Yes, yes you are right. I am not looking at things in a useful way. I have used it to tell myself all sorts of horrible things, like there is really something wrong with me.

It was a just fling, an intense one for me but for him - a passing curiosity I think. I think it just managed to plug right into all my insecurities and amplify them.

This has been really helpful to clarify my thinking. Thank you.

OP posts:
Inawholeofdoom82 · 02/04/2019 14:12

I react similarly to these things op, plenty of people do. View the marriage as a turning point - a chance for you to flush it all out of your system, face the painful emotions head on and move forwards with your life. Let's face it, you could stagger on for years like this, trying to be friends, never feeling good enough, carrying the hurt with you. But his marriage forces you to get beyond this. Try to turn it around and see it as a positive thing for you.

DuffBeer · 02/04/2019 14:48

I've been through something similar, except ours was more than a fling. He ended up getting back with his ex and marrying her. It was awful.

Thankfully she did not work in the same organisation but I had to leave my job as I just couldn't get over him.

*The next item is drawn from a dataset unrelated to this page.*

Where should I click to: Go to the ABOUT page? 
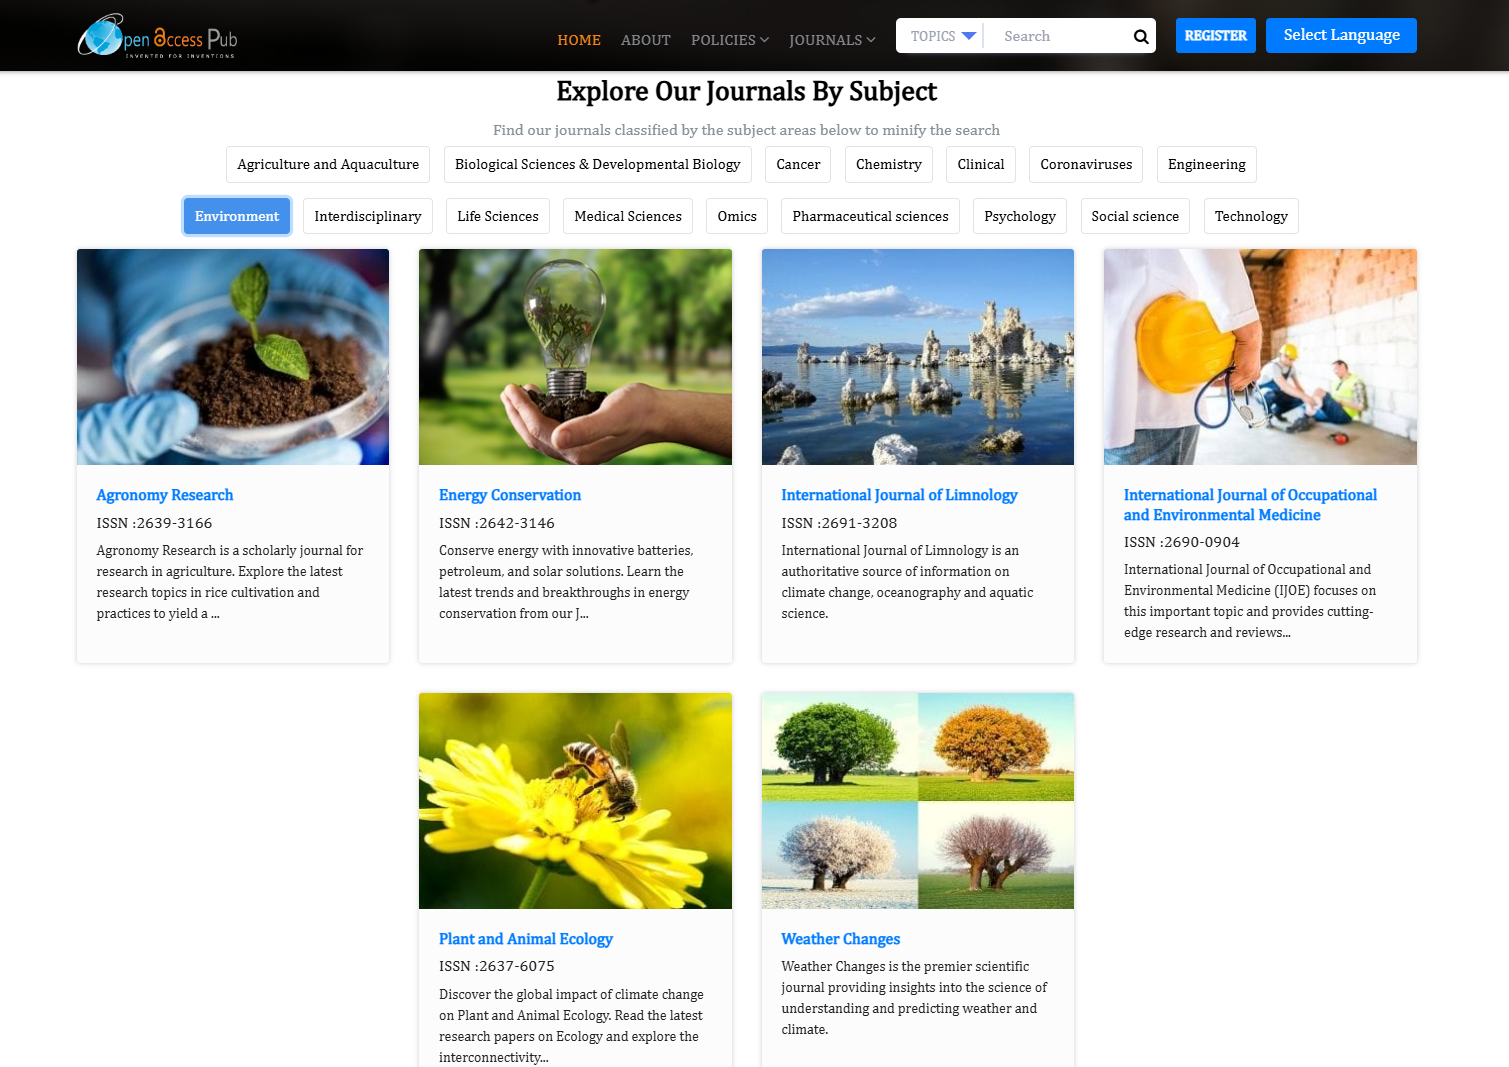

Once I was away from him, I was able to get over it relatively quickly. He also ended up divorced which was rather satisfying for me! He then tried to get back in contact a few years later but I told him to sod off.

Bluntness100 · 02/04/2019 14:49

Op, could you be suffering from depression? It's hard to judge from your responses, but I'm guessing this relationship, was not even a relationship, it was days or even weeks?

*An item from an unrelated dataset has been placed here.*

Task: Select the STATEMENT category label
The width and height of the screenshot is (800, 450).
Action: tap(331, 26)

For you to be still devastated two years later, crying for a year, feeling lonely and sad, over something that really never was, is worrying.

Maybe it has amplified other issues you have, of low self esteem, but maybe a trip to your gp might help, be it for counselling or even discussing depression? Something to help you through this?

What do you think?

plotmissinginaction · 02/04/2019 16:40

I experience a lot of anxiety and low moods and have been working with someone on this. A psychologist. She’s very good.

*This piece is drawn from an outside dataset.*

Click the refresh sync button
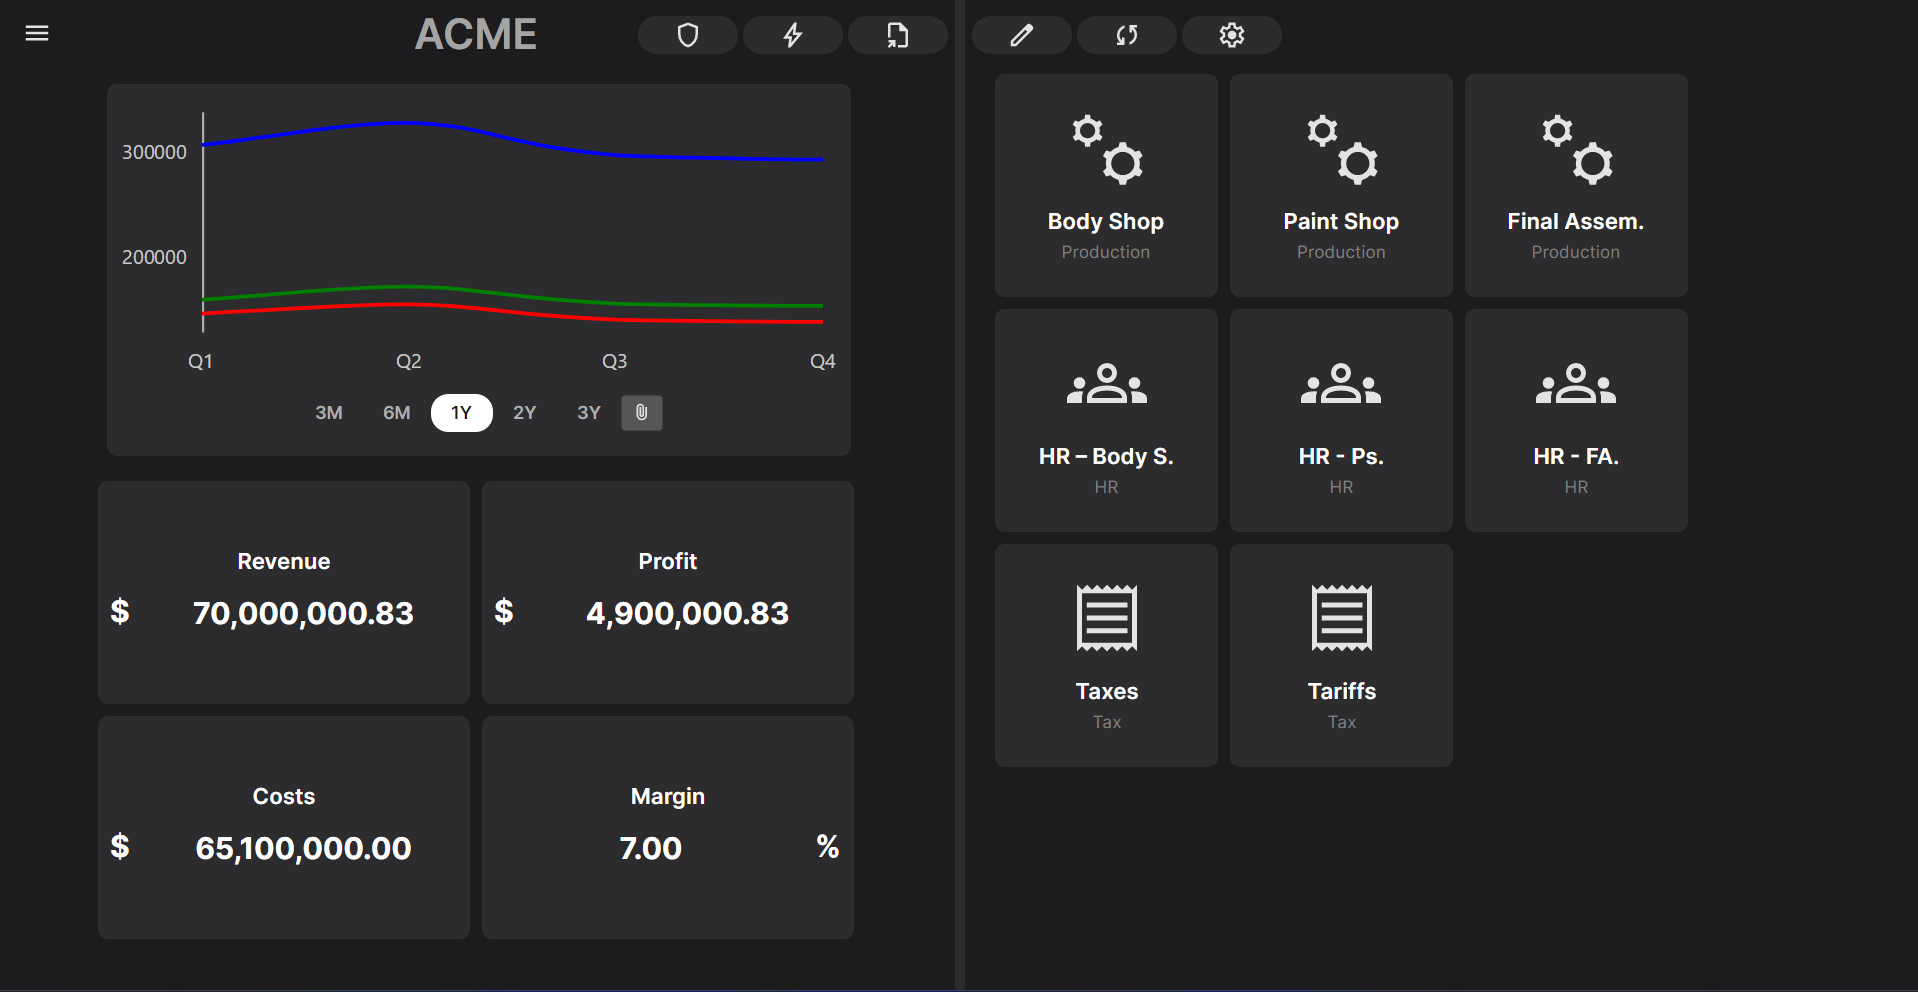The height and width of the screenshot is (992, 1918). point(1127,36)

I think it’s also been dragged out by some blurred boundaries. There’s an element of physical contact in our work. And we are still often engaged in high levels of emotional intimacy. It’s all very unhealthy.

OP posts:
mjvb123 · 02/04/2019 18:56

Oh OP, I feel your pain Sad
As others have said, your story so reminds me of Iris from The Holiday! It gets me every Christmas! Jasper is my 'knobhead measure', to which I compare any man's shitty behaviour. (My ex has probably broken this measure though!)

It really sounds like you need to physically distance yourself, in order to let go.
(This is rich coming from me, it's 5 months since my breakup and I am nowhere near over my ex). I can't imagine how difficult it must be to still be around him after all this time. But I do understand feeling like having him on some terms, is better than none.
I actually think it is a very case for ex's to actually go on and have a healthy friendship. How can you possibly be friends, when you have feelings that run deeper than that? It has only lead to pain - your pain.
My self esteem is in shreds since the end of my relationship. I too, have wondered why oh why am I not good enough? Why have I vested so much of my self worth, in another person and how they see/treat me?
You need to desperately put your own emotional/mental health first.
The only way you can start to do that, is to put some boundaries in place.
Sending hugs Thanks

plotmissinginaction · 02/04/2019 19:48

Thank you, you are right. How could we ever be friends when I still feel the way I do. I am sorry about your break up, I think my self esteem was terrible when we met and then briefly better and now much worse again. I’ve let him run the show basically, he decided if we spend time together or not, I always say yes. I have to stop all that.

I just watched a bit of the holiday. Oddly the girl Jasper gets engaged to is quite like the fiancé. It’s all horrible. I just want it to feel better.